概述
What's the best way to kill a function (that is still running) after a given amount of time in Python? These are two approaches I have found so far:
Say this is our base function:
import time
def foo():
a_long_time = 10000000
time.sleep(a_long_time)
TIMEOUT = 5 # seconds
1. Multiprocessing Approach
import multiprocessing
if __name__ == '__main__':
p = multiprocessing.Process(target=foo, name="Foo")
p.start()
p.join(TIMEOUT)
if p.is_alive()
print('function terminated')
p.terminate()
p.join()
2. Signal Approach
import signal
class TimeoutException(Exception):
pass
def timeout_handler(signum, frame):
raise TimeoutException
signal.signal(signal.SIGALRM, timeout_handler)
signal.alarm(TIMEOUT)
try:
foo()
except TimeoutException:
print('function terminated')
What are the advantages and disadvantages in terms of scope, safety and usability of these two methods? Are there any better approaches?
解决方案
Well, as always, it depends.
As you probably have already verified, both these methods work. I would say it depends on your application and correct implementation (your signalling method is a bit wrong...)
Both methods can be considered "safe" if implemented correctly. It depends if your main program outside the foo function needs to do something, or can it just sit and wait for foo to either complete or timeout. The signalling method does not allow any parallel processing, as your main program will be in foo() until it either completes or times out. BUT you need then to defuse the signal. If your foo completes in one second, your main program leaves the try/except structure, and four seconds later ... kaboom ... an exception is raised and probably uncaught. Not good.
try:
foo()
signal.alarm(0)
except TimeoutException:
print ("function terminated")
solves the problem.
I would personally prefer the multiprocessing approach. It is simpler and does not require signals and exception handling that in theory can go wrong if your program execution is not where you expect it to be when a signal is raised. If it is ok for your program to wait in join(), then you are done. However, if you want to do something in the main process while you wait, you can enter a loop, track time in a variable, check if over timeout and if so, terminate the process. You would just use join with a tiny timeout to "peek" if the process is still running.
Another method, depending on your foo(), is to use threads with a class or a global variable.

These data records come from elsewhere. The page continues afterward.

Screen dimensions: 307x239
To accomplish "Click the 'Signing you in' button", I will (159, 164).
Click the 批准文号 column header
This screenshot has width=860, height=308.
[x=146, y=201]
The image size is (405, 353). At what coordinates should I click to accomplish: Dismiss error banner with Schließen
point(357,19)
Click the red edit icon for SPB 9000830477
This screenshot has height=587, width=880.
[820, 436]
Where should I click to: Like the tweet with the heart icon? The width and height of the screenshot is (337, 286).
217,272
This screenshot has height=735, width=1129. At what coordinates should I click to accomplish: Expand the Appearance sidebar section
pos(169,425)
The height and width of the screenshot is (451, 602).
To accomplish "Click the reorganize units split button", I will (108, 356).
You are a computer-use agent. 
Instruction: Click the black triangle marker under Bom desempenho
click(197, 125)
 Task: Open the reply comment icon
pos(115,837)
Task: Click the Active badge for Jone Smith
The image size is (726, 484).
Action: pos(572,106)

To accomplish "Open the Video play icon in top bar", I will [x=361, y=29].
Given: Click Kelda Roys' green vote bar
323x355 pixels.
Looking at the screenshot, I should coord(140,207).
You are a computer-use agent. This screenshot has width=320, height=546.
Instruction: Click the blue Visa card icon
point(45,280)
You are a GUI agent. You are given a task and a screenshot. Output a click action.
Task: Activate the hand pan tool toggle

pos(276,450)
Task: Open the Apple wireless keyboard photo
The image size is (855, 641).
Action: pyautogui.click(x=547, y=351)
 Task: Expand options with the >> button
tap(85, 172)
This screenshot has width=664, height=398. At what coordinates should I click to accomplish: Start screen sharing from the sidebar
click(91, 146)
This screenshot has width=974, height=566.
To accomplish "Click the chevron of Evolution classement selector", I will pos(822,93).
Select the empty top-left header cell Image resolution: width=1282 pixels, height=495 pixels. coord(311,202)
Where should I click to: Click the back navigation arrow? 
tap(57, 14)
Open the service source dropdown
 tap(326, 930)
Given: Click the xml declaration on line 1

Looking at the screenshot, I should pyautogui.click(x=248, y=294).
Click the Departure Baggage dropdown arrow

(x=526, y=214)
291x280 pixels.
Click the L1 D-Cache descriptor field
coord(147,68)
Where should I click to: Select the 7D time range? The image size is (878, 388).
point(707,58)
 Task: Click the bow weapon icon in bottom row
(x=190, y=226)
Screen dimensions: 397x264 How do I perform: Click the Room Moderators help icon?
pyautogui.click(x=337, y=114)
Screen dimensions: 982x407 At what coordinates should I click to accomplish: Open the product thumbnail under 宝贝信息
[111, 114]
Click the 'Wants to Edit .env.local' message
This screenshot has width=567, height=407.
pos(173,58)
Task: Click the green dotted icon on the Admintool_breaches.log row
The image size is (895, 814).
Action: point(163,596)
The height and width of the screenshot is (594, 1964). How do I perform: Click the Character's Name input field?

If your foo keeps processing commands instead of possibly waiting for a long time for a command to finish, you can add an if clause there:
def foo():
global please_exit_now
while True:
do_stuff
do_more_stuff
if foo_is_ready:
break
if please_exit_now is True:
please_exit_now = False
return
finalise_foo
return
If do_stuff and do_more_stuff complete in a reasonable amount of time, you could then process things in your main program and just set global please_exit_now as True, and your thread would eventually notice that and exit.
I would probably just go for your multiprocessing and join, though.